The violence has shaken this peace-preaching tribe, which teaches its members that love for family is above all.

Murder is unheard of on the reservation, said Mike Blain, chief of the Tule reservation's small police department. He was at a loss to say what prompted the violence.

Peyron said in the statement that the candlelight vigil will begin the healing process.

Court records show that Celaya, a former custodian at the reservation casino, had spent time in jail in 2008 after pleading no contest to an assault and battery charge, the Fresno Bee reported.

He was facing a possible return to jail after recent arrests for investigation of drunken driving and drug use, the newspaper reported (http://bit.ly/S135Pv ) Tuesday.

Blain said his department would work to aid the healing of the tightknit community of about 800 people.

"We needed to go back and find what brought us to this. Did we miss something? Did the community or family miss something?" he said from his office in a doublewide modular home.

Irene Celaya, 60, and her brother Francisco "Frank" Moreno, 61, were killed in a travel trailer at the compound where the family lived. Bernard Moreno, 53, was found slain in an outbuilding set up as a bedroom.

Frank Moreno was enrolled as a tribal member, as were the children. Peyron said the other family members were a part of the tightknit community.

People on the reservation described Frank Moreno as a gregarious guy who was excited this month about winning a raffle at an event honoring tribal elders.

The Tulare County Sheriff's Department received a call in April call from the mother of Hector Celaya's children who accused him of driving while intoxicated with the children in the car. Blain said the accusation was unfounded and part of the child custody dispute.

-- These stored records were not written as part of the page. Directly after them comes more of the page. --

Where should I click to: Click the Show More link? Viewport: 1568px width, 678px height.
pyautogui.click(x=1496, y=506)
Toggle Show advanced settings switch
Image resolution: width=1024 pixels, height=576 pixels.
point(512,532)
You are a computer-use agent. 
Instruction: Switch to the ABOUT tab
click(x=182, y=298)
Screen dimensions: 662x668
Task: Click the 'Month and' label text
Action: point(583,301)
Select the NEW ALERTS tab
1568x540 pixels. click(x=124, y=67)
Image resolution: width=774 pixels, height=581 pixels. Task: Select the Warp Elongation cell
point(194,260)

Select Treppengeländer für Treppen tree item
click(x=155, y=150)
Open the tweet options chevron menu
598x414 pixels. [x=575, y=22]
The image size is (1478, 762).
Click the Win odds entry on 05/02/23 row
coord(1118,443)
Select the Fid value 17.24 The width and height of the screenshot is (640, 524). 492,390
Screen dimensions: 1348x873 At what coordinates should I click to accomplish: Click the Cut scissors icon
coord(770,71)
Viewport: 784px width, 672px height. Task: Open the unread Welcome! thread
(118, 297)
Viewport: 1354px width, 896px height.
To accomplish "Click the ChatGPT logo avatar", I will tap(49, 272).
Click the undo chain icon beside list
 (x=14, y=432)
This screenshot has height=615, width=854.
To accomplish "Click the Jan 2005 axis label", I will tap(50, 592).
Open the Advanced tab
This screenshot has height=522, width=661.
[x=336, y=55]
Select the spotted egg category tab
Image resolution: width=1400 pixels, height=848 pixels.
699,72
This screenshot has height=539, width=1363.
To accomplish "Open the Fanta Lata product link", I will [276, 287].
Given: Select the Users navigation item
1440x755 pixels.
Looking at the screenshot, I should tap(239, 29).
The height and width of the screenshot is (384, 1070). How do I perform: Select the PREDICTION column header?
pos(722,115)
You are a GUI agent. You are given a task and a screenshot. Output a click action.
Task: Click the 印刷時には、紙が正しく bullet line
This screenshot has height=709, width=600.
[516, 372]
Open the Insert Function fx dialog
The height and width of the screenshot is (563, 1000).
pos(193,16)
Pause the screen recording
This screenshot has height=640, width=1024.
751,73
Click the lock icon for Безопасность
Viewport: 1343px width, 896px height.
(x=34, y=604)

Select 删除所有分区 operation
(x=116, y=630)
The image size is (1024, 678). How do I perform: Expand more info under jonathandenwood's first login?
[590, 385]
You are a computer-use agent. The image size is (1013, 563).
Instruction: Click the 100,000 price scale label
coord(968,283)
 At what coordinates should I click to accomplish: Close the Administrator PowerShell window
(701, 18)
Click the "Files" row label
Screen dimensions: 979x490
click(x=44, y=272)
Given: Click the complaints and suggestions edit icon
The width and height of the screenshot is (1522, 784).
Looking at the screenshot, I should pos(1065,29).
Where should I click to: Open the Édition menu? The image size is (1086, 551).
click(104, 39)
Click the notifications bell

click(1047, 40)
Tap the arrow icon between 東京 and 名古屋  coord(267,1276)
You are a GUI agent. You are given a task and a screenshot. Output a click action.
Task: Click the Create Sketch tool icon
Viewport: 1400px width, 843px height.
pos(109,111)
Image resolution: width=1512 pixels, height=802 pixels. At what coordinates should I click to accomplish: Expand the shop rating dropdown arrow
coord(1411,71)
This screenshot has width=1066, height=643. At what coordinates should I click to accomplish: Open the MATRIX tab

He referred the case to the tribe's version of Child Protective Services. What happened from there is private.

The Tule reservation spreads across 56,000 acres in California's Central Valley. The area about 20 miles east of Porterville rises to an elevation of 7,500 feet in the Sierra Nevada, and its steep and winding roads make travel slow.

Modular homes and trailers are built onto hillsides that overlook the Tule River canyon. On grassy hillsides, herds of paint horses graze alongside the occasional steer.

"The community is a peaceful one, and the tribe tries to teach children to be nonviolent," said Rhoda Hunter, the tribal council secretary. "We teach our children to not even kill insects."